En France, les effectifs, de l'ordre de 370.000 personnes, se réduisent graduellement depuis 2011, de 0,6% en 2015, « en douceur grâce à la pyramide des âges, qui restera favorable pendant deux ou trois ans », relève Régis Dos Santos. « On pensait que cela prendrait 5 à 8 ans, mais l'histoire est en train de s'accélérer » : BPCE va annoncer un plan stratégique axé sur le digital, BNP Paribas aussi, le LCL se réorganise, tout cela dans un contexte de pression sur les marges avec des taux d'intérêt très bas. Le président du syndicat nous confie :

« Les banques se mettent à investir dans les startups, il faut qu'elles réalisent le même investissement dans l'humain. Nous espérons un plan Marshall de la formation dans la banque.

Aujourd'hui, les employés en agence sont des généralistes, ils savent parler de 80 à 110 produits. Demain, on n'en aura plus besoin, car ses tâches seront prises par des logiciels, des robots, de l'intelligence artificielle. Il faut laisser les personnels faire leur vrai métier, être d'abord des conseillers, des experts pointus, pas des vendeurs de produits. Sinon, on fait le lit des banques en ligne, voire des banques low-cost. »

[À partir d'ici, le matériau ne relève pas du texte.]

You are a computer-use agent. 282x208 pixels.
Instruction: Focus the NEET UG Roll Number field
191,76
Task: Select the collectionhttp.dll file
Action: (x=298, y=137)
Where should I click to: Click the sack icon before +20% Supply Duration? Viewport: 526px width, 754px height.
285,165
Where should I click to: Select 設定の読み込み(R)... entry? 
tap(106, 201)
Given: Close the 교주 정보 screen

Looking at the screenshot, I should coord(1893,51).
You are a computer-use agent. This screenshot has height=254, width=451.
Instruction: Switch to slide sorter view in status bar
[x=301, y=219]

Ne pas devenir comme les taxis face à Uber

Les banques dépensent en moyenne 3,6% à 3,8% de leur masse salariale dans la formation, mais cet effort est « essentiellement orienté vers le technico-commercial, la vente de produits et le réglementaire ». Le syndicat, qui revendique 23.000 adhérents, suggère d'y consacrer une part plus grande aux formations diplômantes de culture générale (grandes écoles) pour remettre les personnels en situation d'apprentissage et prévoir ensuite des formations spécialisées, « car la nouvelle banque n'est pas encore arrivée. »

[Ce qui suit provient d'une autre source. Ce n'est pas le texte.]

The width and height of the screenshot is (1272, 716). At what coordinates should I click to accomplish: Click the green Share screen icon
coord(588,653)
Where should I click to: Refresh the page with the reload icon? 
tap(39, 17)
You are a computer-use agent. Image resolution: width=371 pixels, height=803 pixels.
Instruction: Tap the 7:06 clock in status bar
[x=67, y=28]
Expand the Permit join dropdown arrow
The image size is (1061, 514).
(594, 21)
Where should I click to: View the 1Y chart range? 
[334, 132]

Certains personnels seront réorientés vers les réseaux sociaux, qui deviendront un canal important de relation client, ce qui implique des formations dédiées. Mais cette rupture digitale nécessite d'accompagner tous les personnels dans cette mutation profonde des métiers.

« Je ne suis pas un Don Quichotte de l'Internet, on ne peut se battre contre ce rouleau compresseur. Si on ne veut pas se retrouver dans la situation des taxis face à Uber ou des hôteliers face à Airbnb, il faut anticiper. Sinon on se fera rattraper par la révolution digitale et on risque de voir nombre d'établissements disparaître ».